Рисаля, любимца и надежду иезуитов, доминиканцы, их давние соперники, встречают неприязненно. Он сполна получает свою долю оскорблений. И. как всякий филиппинец, не забывает их. Учиться в таких условиях не по нему. Он не чувствует никакой тяги к занятиям, даже не удосуживается приобрести учебники. Его выручают природные способности, и он успешно сдает положенные экзамены, хотя и не всегда на «отлично». Иезуиты со свойственной им цепкостью не забывают любимого ученика, часто пишут ему: «Во имя бога, не забывай братство[8], не пренебрегай причастием, оно — лучшее средство от погибели, надежное оружие против тысяч соблазнов, которые уготовит тебе ловец душ. Если бы ты знал, как часто мы вспоминаем тебя!»

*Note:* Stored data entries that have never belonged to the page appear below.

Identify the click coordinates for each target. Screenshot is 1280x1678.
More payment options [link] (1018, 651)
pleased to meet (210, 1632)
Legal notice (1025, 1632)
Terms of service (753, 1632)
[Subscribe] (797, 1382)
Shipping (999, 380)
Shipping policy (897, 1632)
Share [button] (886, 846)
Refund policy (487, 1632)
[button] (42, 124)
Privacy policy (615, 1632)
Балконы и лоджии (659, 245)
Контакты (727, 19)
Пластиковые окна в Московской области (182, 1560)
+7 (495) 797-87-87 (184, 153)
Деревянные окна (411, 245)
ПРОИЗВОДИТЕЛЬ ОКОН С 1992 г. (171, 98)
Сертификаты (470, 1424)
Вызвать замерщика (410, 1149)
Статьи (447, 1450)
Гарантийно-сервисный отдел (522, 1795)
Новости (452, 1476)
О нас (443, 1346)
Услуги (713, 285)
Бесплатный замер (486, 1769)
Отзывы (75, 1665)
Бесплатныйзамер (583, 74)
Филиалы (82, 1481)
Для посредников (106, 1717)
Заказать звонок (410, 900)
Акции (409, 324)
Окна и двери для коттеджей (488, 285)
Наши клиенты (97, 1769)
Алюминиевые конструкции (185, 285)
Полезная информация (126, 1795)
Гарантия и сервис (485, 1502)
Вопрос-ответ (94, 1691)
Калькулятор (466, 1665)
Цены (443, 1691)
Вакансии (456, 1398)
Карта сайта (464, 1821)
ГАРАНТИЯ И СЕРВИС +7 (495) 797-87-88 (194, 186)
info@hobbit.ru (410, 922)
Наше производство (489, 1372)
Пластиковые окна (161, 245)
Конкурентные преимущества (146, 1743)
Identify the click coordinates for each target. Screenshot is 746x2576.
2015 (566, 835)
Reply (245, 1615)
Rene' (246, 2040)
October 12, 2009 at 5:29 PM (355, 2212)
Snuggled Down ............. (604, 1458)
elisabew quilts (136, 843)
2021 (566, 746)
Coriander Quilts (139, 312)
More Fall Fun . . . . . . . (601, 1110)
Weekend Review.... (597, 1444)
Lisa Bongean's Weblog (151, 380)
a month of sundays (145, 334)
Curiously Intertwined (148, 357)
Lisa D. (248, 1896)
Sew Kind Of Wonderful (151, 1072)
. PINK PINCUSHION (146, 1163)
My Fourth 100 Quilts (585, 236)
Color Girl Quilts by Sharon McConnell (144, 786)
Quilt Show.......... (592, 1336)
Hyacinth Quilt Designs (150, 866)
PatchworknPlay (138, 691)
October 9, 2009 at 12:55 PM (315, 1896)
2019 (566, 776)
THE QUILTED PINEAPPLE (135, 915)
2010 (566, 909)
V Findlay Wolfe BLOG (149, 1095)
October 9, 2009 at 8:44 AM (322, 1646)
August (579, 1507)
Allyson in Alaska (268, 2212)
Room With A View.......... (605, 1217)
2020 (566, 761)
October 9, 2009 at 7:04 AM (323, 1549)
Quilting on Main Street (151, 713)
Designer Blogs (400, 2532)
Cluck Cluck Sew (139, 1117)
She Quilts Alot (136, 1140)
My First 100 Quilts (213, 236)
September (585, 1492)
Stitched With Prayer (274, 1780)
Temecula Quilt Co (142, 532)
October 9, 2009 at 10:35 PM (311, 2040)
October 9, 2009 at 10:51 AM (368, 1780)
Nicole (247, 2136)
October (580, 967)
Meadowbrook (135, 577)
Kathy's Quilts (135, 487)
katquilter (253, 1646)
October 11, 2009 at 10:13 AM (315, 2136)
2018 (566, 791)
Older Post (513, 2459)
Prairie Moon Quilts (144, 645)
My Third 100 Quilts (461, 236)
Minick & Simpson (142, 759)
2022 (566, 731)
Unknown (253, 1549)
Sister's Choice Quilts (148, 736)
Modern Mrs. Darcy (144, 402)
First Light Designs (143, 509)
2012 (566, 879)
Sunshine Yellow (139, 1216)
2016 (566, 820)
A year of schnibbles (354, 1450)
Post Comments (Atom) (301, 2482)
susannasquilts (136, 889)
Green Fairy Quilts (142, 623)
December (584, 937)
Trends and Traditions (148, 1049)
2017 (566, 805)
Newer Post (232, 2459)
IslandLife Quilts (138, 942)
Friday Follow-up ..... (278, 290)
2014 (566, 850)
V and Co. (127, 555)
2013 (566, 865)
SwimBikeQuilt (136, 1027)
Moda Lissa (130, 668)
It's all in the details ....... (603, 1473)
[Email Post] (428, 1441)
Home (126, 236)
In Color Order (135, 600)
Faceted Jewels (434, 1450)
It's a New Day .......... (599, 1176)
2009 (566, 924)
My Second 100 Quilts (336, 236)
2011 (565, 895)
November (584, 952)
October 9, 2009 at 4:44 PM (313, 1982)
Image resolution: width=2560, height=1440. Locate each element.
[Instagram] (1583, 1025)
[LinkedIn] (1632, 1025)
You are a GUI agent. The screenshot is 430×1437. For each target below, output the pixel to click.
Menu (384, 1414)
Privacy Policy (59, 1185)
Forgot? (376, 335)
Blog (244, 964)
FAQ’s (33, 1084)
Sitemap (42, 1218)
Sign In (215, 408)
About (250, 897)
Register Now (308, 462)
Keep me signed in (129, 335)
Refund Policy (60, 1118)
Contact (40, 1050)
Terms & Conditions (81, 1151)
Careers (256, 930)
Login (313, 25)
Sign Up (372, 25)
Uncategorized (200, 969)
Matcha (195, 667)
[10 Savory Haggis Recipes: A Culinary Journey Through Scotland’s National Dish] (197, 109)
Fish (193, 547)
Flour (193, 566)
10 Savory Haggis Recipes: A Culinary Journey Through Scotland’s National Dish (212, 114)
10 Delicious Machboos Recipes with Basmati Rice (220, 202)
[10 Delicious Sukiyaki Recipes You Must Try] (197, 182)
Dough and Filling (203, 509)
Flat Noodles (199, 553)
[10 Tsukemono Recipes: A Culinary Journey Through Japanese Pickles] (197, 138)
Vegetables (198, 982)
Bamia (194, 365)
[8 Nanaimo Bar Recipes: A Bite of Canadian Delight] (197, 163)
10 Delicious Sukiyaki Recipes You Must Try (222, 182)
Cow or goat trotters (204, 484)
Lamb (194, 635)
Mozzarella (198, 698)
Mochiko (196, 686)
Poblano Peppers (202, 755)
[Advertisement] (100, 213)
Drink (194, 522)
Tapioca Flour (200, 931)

И Рисаль не забывает. Сердцем он со своими любимыми наставниками — и не только сердцем. Небрежное отношение к занятиям оставляет ему много свободного времени, и он посвящает его тому, что считает своим главным призванием, — поэзии. В Атенео активно действуют кружки поклонников муз и наук под пышными названиями: «Академия испанской литературы» и «Академия философско-естественных наук». Члены кружков без ложной скромности именуют себя «академиками». Рисаль — «академик-секретарь» и ведет «акты академии». Сам ректор Атенео выступает перед «академиками», и, естественно, основное внимание уделяется религиозным вопросам. «Отец Пабло Рамон, — гласят «акты академии», написанные рукой Рисаля, — говорил о философии от древнейших времен до наших дней. Он говорил о тайне откровения. Он показывал, как бог направляет и просвещает человека, чтобы сделать его более совершенным».
7
Уже много лет спустя после смерти обоих братьев о существовании такого соглашения расскажет Нарсиса Лопес-Рисаль, любимая сестра Хосе, разделявшая убеждения братьев. Она поведает своей внучке, что братья якобы договорились: только один из них (Хосе) может жениться, а другой (Пасиано) должен целиком посвятить себя заботам о родителях.